TOPIC A Foreign Energy Independence
TOPIC B Domestic Pressures of Oil Production
DELEGATION SIZE Double
- Emily Young
- Michael Wang
The Organization of Petroleum Exporting Countries (OPEC) is constituted by the largest oil and gas producing nations in the world. Collectively, they can shape the global economy through control over the most relied upon energy resource, and as an oil collective can use that control to maximize profits and political leverage in a disproportionate manner. This OPEC body will take place in the context of the year 1978, in the aftershocks of the oil embargo and as the world was rapidly changing its relationship to the oil produced by OPEC nations as they found new sources of oil and other energies to rely upon.
Topic A: Foreign Energy Independence
In a world still in the tug of war of the Cold War, where the United States of America and the Soviet Union jockey for dominance over the Middle East and Latin America, OPEC member states can remain independent through their collective political and economic power over the energy sources that the USA and USSR have historically relied upon. In 1978, oil continues to be the lifeblood of the modern economy, but both the West and the Soviet Union seek energy independence through a combination of alternative energy, domestic crude oil production, and military intervention in oil-producing nations. As shown by the successful embargo in 1973, OPEC holds enough sway to force even superpowers to accede to is demands.
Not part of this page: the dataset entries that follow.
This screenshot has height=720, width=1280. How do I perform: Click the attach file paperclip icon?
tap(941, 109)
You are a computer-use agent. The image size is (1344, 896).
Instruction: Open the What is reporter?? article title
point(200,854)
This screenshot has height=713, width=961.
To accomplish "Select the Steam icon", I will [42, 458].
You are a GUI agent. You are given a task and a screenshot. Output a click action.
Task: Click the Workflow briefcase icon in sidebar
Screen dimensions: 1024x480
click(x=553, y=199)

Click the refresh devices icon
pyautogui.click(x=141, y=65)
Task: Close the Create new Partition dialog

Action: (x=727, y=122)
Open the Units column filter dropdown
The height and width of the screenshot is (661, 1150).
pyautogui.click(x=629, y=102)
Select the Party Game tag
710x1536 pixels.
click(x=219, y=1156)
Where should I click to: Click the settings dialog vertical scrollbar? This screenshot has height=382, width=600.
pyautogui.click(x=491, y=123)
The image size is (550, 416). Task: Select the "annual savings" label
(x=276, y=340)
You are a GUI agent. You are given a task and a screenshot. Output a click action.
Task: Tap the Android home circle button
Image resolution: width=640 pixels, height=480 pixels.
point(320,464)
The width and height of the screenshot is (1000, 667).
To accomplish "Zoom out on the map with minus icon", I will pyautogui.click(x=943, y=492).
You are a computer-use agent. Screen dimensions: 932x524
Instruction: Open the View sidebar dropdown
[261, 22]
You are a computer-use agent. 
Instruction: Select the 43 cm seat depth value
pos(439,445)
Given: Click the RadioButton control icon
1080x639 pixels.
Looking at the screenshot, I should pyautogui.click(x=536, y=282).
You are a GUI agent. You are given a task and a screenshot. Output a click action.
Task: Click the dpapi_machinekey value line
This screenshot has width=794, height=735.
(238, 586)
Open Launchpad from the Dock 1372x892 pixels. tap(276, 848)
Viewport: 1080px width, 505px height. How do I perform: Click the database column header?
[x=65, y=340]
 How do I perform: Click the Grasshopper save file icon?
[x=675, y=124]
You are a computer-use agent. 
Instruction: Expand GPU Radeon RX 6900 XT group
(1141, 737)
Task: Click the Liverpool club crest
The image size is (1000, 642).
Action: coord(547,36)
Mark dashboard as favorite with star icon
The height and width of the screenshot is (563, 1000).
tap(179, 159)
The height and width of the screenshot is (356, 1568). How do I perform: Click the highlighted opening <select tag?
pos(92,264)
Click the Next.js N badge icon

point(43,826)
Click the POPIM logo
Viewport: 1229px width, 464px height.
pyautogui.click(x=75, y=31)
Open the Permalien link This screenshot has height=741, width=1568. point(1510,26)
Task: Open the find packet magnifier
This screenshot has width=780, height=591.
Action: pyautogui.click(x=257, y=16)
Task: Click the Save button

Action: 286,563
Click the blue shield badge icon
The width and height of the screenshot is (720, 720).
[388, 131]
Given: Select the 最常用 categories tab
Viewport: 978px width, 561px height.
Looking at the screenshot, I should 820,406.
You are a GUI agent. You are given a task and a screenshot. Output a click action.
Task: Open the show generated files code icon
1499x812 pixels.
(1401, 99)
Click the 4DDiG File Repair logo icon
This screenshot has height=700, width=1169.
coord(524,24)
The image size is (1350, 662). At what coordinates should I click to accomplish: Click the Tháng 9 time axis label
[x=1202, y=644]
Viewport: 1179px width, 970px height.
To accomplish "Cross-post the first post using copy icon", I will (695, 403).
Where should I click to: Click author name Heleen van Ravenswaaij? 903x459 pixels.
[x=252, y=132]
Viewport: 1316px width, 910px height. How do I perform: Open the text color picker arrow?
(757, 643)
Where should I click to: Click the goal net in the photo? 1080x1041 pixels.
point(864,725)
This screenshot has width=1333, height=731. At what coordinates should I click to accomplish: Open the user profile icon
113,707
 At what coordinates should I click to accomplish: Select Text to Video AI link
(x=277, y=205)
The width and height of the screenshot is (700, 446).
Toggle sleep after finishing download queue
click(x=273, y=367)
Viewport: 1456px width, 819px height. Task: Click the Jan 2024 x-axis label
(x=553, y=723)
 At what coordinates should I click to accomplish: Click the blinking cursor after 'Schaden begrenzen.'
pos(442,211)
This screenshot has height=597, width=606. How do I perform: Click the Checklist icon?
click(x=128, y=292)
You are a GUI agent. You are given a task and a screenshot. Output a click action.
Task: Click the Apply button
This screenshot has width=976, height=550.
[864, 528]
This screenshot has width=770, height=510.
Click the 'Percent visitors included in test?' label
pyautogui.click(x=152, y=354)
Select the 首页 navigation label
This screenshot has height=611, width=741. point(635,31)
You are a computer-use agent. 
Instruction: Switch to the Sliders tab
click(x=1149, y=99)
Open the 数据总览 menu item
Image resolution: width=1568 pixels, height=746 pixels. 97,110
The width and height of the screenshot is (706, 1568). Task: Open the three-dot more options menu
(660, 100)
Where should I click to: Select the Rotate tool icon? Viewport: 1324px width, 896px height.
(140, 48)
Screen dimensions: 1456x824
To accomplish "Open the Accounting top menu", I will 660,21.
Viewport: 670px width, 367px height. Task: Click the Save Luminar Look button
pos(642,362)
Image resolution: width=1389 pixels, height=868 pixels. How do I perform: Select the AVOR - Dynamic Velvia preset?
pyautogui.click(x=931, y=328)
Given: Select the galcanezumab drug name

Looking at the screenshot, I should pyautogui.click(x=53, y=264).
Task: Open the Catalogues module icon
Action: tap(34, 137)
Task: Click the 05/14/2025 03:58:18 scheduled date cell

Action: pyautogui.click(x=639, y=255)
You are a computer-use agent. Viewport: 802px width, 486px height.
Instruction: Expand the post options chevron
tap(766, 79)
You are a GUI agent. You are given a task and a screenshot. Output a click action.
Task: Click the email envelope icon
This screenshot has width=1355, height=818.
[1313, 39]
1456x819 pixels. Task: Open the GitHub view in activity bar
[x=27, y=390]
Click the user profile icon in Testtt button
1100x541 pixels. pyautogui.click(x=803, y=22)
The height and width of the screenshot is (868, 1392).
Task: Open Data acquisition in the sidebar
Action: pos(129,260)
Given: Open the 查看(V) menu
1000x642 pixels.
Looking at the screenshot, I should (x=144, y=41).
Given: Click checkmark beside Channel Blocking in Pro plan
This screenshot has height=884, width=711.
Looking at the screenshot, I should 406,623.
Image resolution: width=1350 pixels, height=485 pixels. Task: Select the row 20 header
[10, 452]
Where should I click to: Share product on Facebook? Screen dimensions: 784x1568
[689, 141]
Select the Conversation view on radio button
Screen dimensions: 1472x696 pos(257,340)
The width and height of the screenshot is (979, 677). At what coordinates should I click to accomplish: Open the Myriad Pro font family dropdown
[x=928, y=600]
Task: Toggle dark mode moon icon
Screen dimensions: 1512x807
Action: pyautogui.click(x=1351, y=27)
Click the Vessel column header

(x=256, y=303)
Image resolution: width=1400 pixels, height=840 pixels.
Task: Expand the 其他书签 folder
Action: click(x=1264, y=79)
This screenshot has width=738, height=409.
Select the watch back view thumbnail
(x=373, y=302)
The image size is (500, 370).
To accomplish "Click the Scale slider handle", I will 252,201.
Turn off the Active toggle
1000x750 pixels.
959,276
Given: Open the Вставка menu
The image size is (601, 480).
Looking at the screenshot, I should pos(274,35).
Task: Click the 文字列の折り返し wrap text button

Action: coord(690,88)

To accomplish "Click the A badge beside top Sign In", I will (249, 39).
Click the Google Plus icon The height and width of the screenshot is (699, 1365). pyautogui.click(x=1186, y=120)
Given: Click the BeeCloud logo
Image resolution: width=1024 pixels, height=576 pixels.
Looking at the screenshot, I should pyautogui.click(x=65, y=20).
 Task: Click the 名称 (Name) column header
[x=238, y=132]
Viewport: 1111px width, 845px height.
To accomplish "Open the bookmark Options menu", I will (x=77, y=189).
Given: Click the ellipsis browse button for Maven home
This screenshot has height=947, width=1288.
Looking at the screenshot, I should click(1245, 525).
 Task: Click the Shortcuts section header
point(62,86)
But, when one superpower or the other achieves total energy independence, will OPEC cease to hold international power? As delegates must decide how to leverage OPEC’s current economic and political power to in order maintain international influence for decades to come.
Topic B: Domestic Pressures of Oil Production
Oil production is dirty. Both environmental and economic issues continue to plague the individual nations of OPEC. Energy poverty, low wages, prohibition of unionization and dangerous working conditions threaten the continuing productivity of workers as many of the current environmental standards can and do lead to disastrous and public environmental catastrophes. In every OPEC nation, protests against foreign oil companies and corruption by governments can lead to popular revolts against autocratic regimes. As delegates work as ministers tasked by their nations to regulate oil trade, it is essential that a uniform set of reforms be adopted to prevent the continuation of such domestic pressures which pose risks to the success of OPEC oil industry. If unaddressed, such issues can spin into nationwide strikes, insurrection and even regime change. For the leaders of each delegate’s respective countries, these outcomes are unacceptable.